Dr. Alok K. Mitra
Department of Cell Biology
The Scripps Research Institute
La Jolla, CA

Tuesday, June 10, 1997
3:00 pm (CT)
3269 Beckman Institute

Abstract

Aquaporins (AQP) are members of the major intrinsic protein (MIP) superfamily of integral membrane proteins and facilitate transport of water in various eukaryotes and prokaryotes. The archetypal aquaporin AQP1 is a partially-glycosylated water-selective channel that is widely expressed in the plasma membranes of several water=D0permeable epithelial and endothelial cells. We report the three dimensional (3-D) structure of deglycosylated, human erythrocyte AQP1 determined at 7 A resolution in the membrane plane by electron crystallography of frozen-hydrated 2-D crystals.

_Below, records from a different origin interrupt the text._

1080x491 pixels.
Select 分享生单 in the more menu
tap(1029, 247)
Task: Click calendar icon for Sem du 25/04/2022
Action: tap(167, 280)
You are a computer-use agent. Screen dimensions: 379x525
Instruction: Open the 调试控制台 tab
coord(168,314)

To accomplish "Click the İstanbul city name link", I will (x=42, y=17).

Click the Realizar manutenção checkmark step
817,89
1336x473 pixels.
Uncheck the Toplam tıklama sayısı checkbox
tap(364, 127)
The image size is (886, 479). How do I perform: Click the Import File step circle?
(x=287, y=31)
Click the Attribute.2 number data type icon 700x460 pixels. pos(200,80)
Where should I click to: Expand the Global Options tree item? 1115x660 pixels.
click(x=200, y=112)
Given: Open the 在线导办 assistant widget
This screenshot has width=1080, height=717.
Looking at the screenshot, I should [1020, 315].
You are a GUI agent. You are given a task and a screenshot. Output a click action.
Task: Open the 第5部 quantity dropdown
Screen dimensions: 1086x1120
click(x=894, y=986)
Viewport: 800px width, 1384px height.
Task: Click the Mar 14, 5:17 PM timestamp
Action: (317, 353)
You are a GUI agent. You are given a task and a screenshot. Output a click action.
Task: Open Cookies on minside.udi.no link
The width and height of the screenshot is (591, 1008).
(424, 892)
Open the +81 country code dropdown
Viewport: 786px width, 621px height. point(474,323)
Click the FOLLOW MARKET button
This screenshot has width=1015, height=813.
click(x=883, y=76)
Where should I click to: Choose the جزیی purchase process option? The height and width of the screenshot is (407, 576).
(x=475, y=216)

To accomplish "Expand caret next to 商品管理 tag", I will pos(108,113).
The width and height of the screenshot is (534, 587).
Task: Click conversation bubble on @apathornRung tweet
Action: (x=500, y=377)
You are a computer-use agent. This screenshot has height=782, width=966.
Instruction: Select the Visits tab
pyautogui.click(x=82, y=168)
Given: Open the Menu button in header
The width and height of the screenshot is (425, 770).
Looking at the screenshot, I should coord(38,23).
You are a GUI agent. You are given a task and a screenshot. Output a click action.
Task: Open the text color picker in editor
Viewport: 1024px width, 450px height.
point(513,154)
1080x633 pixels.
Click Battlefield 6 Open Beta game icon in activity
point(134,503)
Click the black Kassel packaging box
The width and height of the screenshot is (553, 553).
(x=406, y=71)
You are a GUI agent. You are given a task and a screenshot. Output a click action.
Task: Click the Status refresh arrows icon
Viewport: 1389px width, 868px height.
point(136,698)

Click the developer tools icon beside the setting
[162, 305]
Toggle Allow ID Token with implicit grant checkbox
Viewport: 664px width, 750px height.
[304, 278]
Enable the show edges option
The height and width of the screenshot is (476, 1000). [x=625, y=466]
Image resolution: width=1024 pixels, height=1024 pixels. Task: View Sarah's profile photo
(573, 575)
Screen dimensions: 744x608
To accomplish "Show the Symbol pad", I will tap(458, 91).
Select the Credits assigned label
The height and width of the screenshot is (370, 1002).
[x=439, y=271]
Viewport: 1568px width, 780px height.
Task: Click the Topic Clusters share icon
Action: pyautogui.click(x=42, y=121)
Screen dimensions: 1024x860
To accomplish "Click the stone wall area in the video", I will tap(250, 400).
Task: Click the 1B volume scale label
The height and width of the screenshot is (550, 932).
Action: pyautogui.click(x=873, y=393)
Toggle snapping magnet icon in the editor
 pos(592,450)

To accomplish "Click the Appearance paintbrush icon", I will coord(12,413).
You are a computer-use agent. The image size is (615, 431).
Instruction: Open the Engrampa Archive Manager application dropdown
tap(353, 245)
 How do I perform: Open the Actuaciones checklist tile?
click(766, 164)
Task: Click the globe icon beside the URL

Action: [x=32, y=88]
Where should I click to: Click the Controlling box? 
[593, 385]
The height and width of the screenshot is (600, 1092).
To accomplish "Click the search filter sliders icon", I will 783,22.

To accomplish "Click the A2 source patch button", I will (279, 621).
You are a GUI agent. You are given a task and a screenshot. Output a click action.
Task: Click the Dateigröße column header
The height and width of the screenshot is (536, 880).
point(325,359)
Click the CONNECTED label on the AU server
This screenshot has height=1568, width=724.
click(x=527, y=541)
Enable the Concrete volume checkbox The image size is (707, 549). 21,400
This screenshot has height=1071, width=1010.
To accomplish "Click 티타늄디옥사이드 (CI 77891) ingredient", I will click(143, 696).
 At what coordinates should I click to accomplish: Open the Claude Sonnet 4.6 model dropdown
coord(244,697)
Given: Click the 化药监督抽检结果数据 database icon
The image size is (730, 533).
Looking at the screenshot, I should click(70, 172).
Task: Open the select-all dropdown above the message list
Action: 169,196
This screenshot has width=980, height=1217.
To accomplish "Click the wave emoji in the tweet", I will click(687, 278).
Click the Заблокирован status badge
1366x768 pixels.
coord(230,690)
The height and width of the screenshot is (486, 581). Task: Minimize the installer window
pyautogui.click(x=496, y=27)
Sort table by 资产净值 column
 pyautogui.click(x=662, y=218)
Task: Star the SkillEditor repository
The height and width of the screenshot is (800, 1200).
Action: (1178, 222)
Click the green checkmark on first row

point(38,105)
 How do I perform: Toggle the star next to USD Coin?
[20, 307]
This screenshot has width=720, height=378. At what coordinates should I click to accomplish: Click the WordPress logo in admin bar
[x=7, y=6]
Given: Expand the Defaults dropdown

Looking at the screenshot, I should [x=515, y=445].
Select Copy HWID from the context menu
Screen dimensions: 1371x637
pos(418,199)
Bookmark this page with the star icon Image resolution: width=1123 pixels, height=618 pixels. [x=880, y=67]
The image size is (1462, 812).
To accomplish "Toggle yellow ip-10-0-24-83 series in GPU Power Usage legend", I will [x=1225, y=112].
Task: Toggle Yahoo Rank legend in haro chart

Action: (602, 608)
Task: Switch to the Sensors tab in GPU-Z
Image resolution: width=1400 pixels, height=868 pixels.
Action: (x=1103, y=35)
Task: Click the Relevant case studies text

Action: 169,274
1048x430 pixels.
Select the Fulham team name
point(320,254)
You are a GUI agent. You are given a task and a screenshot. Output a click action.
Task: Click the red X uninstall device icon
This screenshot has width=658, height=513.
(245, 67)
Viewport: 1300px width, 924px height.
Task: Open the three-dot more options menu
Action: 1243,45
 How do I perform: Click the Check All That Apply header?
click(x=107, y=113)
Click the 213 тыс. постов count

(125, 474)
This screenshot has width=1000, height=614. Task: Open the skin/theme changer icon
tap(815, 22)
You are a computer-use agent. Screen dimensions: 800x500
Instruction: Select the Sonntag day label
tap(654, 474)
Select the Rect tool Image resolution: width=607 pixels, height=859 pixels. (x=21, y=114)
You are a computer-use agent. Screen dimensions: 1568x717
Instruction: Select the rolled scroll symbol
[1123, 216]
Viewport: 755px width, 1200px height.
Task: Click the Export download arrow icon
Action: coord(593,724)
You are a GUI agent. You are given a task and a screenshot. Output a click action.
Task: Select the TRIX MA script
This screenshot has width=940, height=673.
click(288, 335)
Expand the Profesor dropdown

The structure displays a novel in-plane, intra-molecular 2-fold axis of symmetry located in the hydrophobic core of the bilayer. The AQP1 monomer is composed of six membrane-spanning, tilted a-helices. These helices form a barrel that encloses a vestibular region leading to the water-selective channel, which is outlined by densitites attributed to the functionally important NPA boxes and their bridges to the surrounding helices. The intra-molecular symmetry within the AQP1 molecule represents a novel motif for the topology and design of membrane protein channels and is a simple and elegant solution to the problem of bi-directional transport across the bilayer.

Tea and coffee will be served in R3151 Beckman Institute at 2:15pm.